### [Task goal]
Select and copy out every line in the records containing "computer".
---------- Task data ----------
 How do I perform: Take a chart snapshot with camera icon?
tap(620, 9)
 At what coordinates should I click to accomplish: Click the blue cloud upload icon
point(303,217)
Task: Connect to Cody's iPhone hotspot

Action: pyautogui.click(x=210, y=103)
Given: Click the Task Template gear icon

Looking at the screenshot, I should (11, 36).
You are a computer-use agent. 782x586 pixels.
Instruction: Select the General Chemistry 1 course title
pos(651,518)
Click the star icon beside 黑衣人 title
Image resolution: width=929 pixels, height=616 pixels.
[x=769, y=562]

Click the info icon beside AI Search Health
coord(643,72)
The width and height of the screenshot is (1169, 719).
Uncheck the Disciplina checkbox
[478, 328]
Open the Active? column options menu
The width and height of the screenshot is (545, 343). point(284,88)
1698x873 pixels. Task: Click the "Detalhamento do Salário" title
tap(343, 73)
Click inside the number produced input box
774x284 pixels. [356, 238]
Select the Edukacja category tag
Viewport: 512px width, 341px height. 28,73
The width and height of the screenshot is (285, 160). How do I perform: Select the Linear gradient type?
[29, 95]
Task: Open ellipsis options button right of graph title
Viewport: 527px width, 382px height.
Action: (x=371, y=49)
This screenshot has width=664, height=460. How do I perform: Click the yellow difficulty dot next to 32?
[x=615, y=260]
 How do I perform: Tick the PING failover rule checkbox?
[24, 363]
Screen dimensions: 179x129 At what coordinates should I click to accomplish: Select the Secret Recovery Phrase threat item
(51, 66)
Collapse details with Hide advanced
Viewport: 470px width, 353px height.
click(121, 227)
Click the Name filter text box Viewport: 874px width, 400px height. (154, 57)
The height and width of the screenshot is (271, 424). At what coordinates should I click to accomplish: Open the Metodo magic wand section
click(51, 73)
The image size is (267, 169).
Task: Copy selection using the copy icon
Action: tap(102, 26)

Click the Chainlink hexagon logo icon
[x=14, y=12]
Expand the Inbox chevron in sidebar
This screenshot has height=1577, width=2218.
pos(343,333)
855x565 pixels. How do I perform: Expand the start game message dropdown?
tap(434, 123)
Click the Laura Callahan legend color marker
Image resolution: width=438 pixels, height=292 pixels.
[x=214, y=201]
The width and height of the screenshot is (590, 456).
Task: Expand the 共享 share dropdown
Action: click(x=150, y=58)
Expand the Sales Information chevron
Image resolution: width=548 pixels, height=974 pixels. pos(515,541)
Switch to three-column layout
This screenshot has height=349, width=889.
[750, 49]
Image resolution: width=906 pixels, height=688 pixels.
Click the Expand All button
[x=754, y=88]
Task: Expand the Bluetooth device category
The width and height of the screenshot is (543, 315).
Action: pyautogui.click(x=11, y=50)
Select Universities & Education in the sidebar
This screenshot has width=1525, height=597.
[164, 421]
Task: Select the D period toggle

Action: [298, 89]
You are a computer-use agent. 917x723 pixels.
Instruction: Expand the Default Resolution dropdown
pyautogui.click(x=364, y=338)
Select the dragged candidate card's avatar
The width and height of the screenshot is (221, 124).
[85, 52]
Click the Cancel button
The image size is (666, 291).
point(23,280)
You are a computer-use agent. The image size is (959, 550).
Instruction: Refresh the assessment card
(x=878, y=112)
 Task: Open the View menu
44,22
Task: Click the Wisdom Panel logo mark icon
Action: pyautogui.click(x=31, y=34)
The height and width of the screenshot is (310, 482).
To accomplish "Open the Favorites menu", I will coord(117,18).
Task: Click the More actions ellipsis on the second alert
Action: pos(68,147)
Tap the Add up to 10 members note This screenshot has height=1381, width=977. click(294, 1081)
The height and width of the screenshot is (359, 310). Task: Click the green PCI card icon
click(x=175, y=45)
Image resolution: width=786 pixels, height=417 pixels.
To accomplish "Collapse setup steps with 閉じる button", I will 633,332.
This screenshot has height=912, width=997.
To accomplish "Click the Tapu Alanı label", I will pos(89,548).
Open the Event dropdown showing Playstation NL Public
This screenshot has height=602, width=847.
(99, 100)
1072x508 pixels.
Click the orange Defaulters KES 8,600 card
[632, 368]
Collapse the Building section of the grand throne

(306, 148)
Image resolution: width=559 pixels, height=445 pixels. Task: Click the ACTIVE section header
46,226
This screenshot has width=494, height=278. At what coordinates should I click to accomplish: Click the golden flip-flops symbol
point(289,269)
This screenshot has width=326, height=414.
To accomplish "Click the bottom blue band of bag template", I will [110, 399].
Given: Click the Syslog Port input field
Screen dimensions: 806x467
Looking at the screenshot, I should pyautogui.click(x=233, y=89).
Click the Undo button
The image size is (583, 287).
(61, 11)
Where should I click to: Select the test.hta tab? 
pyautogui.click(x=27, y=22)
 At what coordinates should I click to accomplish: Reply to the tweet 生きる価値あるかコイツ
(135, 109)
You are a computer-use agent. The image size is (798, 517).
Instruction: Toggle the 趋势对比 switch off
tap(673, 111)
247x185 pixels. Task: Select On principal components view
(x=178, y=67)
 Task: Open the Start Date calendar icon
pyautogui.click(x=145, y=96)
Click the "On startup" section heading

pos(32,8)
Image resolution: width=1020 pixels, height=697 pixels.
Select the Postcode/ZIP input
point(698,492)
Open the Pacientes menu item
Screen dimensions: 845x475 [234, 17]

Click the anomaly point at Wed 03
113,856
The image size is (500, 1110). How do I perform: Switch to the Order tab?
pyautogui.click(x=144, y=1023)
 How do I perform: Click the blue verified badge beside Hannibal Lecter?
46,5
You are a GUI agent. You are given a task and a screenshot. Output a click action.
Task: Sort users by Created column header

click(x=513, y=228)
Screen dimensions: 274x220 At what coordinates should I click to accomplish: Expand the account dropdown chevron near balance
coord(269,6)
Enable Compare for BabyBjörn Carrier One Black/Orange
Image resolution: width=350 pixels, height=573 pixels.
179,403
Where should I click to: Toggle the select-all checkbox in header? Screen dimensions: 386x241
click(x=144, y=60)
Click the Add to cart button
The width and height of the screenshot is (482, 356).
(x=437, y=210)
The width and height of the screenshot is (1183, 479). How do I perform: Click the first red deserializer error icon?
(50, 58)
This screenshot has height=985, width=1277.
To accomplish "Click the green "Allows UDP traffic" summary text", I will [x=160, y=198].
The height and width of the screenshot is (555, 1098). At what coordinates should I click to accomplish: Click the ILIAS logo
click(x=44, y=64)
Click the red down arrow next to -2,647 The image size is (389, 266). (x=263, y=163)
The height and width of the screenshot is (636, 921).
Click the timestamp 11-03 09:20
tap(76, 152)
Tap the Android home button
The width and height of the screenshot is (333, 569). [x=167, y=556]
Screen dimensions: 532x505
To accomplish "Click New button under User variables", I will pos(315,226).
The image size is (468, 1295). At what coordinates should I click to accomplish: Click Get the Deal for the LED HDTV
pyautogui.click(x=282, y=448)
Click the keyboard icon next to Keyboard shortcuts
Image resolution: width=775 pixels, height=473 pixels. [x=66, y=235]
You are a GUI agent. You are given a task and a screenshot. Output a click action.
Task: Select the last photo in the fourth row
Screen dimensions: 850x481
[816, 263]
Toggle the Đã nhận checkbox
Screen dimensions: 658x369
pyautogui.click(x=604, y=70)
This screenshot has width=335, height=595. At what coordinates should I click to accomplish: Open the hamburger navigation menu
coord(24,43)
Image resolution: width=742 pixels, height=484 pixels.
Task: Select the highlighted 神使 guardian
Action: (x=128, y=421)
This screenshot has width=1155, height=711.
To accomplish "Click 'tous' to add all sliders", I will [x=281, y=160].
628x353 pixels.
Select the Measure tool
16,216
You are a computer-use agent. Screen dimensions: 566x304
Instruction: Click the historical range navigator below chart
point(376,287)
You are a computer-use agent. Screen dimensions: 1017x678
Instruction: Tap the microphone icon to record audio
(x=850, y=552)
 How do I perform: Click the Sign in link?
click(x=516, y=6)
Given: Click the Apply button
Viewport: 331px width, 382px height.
----------
### [Result for this exercise]
You are a computer-use agent. 782x586 pixels.
You are a computer-use agent. 917x723 pixels.
You are a computer-use agent. The image size is (959, 550).
You are a computer-use agent. The image size is (798, 517).
You are a computer-use agent. Screen dimensions: 566x304
You are a computer-use agent. Screen dimensions: 1017x678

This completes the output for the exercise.